Some cancers, like some infectious diseases, even start out resistant to drugs, notes Mansoor Amiji, a cancer researcher at Northeastern University.
"Up to 70 percent of ovarian cancers are initially resistant to the first line chemotherapy," said Amiji. "If that doesn't kill the cancer, 100 percent of those who go into remission will be resistant to those drugs."
When cancer returns, or remits, the patient often has more painful and traumatic chemotherapy and a higher likelihood of not being able to fight off the disease.
Cancer cells evolve resistance to drugs in several ways, including blocking the channels drugs use to enter cancer cells or devising more efficient means to pumping them out if the drugs do get in.

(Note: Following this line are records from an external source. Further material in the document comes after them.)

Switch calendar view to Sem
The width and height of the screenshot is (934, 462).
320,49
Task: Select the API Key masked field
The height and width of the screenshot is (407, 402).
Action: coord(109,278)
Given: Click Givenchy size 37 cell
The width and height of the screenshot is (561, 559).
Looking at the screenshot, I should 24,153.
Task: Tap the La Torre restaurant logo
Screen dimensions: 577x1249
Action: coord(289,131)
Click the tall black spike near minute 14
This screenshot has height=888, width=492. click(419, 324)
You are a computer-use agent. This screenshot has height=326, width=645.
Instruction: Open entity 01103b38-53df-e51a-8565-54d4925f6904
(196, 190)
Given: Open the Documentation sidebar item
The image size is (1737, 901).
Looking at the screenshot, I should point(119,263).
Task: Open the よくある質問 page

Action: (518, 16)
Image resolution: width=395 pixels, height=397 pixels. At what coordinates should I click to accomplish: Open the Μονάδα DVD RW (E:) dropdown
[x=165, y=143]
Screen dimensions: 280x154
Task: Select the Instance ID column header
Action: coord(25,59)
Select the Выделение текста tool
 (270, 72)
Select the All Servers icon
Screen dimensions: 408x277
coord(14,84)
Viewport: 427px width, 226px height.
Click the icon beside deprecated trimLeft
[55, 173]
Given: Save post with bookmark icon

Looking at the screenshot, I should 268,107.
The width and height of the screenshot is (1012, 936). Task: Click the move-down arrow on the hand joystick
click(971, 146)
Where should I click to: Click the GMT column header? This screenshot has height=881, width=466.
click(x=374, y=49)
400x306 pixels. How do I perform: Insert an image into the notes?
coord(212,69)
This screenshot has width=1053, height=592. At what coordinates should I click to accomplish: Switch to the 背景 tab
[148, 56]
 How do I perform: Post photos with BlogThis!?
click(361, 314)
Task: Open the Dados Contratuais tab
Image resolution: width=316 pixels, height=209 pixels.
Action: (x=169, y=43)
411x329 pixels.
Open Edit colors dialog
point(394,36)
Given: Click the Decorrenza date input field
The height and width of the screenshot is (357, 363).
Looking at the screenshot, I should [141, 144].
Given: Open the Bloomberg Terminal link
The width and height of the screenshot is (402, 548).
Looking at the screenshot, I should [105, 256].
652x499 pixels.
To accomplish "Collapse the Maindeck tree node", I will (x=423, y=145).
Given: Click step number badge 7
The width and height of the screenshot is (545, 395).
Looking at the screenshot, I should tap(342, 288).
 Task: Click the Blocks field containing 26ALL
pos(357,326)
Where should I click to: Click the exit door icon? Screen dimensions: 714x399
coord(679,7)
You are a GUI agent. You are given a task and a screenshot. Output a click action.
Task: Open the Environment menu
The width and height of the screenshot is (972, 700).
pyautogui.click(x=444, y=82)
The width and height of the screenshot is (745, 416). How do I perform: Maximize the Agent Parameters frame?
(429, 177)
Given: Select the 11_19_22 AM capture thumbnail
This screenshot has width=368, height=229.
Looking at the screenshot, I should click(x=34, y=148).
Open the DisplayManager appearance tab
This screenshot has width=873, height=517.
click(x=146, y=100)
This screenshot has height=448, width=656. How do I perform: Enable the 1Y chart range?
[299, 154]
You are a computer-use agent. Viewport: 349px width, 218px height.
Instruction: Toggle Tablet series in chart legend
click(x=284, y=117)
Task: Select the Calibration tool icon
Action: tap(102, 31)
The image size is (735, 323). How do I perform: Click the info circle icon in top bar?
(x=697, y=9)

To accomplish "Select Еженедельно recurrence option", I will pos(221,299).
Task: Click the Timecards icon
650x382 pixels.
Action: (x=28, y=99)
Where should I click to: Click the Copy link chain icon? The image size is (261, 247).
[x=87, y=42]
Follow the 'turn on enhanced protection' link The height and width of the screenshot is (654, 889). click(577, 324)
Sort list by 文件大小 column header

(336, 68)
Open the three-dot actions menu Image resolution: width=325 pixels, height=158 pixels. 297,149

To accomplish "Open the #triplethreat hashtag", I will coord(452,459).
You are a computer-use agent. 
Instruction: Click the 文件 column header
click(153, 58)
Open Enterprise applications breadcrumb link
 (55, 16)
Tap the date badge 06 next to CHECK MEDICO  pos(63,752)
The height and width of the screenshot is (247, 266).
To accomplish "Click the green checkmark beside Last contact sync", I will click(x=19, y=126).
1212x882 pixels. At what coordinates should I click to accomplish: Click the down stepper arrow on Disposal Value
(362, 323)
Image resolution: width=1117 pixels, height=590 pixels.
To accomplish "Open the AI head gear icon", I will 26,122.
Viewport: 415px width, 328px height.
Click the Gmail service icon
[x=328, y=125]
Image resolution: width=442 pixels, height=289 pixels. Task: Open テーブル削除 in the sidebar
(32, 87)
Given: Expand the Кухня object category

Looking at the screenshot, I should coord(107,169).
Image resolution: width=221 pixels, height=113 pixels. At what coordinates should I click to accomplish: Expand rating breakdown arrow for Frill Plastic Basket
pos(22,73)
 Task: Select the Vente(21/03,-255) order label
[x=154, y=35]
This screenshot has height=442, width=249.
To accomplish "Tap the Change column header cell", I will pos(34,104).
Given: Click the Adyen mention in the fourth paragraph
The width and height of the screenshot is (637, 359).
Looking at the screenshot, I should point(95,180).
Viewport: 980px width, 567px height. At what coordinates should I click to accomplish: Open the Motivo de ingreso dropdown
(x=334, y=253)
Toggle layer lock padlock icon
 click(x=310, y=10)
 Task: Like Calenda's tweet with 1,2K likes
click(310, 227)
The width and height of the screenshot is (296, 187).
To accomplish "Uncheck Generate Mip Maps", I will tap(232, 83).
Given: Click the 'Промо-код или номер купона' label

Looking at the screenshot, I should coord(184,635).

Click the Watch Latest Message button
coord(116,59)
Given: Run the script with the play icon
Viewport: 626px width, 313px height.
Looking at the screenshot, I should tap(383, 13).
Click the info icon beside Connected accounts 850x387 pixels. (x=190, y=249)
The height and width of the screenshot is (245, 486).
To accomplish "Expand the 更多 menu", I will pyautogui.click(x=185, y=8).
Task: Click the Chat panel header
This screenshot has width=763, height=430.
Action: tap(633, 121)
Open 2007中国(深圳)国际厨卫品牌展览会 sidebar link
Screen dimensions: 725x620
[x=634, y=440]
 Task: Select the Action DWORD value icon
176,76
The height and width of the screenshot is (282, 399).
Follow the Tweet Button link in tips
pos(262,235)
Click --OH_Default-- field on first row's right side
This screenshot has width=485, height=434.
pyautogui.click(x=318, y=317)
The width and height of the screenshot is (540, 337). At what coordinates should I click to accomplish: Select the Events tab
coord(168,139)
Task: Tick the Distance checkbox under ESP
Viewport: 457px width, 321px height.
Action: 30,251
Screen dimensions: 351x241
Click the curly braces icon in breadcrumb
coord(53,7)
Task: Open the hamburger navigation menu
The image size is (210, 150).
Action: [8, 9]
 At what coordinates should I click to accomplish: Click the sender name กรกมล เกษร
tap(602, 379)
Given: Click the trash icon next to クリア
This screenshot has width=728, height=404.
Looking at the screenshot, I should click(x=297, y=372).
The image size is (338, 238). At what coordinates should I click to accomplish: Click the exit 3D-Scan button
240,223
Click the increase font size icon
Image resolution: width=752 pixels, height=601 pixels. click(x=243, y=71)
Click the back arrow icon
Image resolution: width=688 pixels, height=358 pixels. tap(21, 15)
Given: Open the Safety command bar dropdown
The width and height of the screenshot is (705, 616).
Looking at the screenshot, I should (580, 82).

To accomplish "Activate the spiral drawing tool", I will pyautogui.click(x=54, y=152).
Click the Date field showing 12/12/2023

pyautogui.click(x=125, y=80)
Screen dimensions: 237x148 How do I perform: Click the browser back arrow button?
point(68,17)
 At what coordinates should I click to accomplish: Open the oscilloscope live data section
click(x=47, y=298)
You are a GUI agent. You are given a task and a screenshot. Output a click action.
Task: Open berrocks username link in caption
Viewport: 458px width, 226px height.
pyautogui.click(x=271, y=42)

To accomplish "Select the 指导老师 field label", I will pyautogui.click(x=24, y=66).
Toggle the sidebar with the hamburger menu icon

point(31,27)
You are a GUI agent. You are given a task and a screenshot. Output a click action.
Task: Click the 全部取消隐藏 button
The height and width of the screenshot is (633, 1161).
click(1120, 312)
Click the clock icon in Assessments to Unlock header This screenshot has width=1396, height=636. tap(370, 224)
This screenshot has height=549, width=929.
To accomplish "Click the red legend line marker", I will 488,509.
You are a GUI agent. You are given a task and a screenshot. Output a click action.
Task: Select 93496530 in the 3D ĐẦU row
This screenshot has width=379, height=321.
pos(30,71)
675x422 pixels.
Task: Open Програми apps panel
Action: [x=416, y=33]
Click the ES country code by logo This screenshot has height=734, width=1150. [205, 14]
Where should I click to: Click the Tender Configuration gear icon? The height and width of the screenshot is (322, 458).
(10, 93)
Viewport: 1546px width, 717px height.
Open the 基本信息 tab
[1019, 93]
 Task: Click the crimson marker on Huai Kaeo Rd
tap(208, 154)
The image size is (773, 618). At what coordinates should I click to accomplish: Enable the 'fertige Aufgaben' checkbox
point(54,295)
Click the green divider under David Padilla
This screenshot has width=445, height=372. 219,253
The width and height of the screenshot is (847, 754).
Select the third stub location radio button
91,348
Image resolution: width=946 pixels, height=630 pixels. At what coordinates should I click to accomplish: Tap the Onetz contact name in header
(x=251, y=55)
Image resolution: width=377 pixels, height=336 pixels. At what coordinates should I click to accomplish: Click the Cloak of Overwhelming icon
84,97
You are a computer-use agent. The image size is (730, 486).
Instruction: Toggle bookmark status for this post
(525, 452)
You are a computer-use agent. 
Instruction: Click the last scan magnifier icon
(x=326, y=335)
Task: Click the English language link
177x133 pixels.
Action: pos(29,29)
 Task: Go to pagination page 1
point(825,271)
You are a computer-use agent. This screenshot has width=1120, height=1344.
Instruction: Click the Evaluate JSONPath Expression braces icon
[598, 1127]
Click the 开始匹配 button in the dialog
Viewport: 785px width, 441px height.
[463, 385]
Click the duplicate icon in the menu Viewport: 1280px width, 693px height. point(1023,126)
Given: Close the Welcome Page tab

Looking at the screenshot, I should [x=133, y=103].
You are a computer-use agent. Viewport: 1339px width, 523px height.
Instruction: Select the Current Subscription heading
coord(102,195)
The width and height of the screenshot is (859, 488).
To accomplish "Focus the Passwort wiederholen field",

The gene SIRT1, for instance, helps cells regulate their metabolism and nutrient intake. Gottesman and his colleagues discovered that expressing the SIRT1 gene slows the cancer cell's metabolism. In essence, SIRT1 allows cancer cells to slow the cell's metabolism, giving them time to collect the anticancer drugs and pump them out of the cell before they do too much damage.
The research was published recently in the journal Molecular Cancer Research.
Identifying the genes responsible for drug-resistant cancer is the first step. The next step is turning them off.
Gavin Robertson, a researcher at Pennsylvania State University, is turning off cancer resistance genes using hollow basketball-shaped nanoparticles called nanoliposomes. The nano basketballs ferry small pieces of RNA (siRNA) that interfere with gene expression into cancer cells.
Once inside, the siRNA silences two mutated genes, B-Raf and Atk3, which together could play a role in up to 70 percent of malignant melanomas, a cancer that can be especially drug resistant. The research appears in the journal Cancer Research.
Gene mutations aren't always identical however, and a drug that targets one person's gene mutation might not work for another. The advantage of an approach like Robertson's is that he could tailor the siRNA molecules to each person's individually mutated, drug-resistant cancer genes. In military terms, that's like moving from World War II-style carpet bombing to modern GPS and laser-guided weapons.
These molecular weapons are still five years away from human use and still await Food and Drug Administration approval, says Robertson, but it could make cancer treatment less painful.
"This would be truly personalized medicine," said Robertson. "We could tailor our drugs to each person's specific DNA to create more effective drugs that have fewer side effects."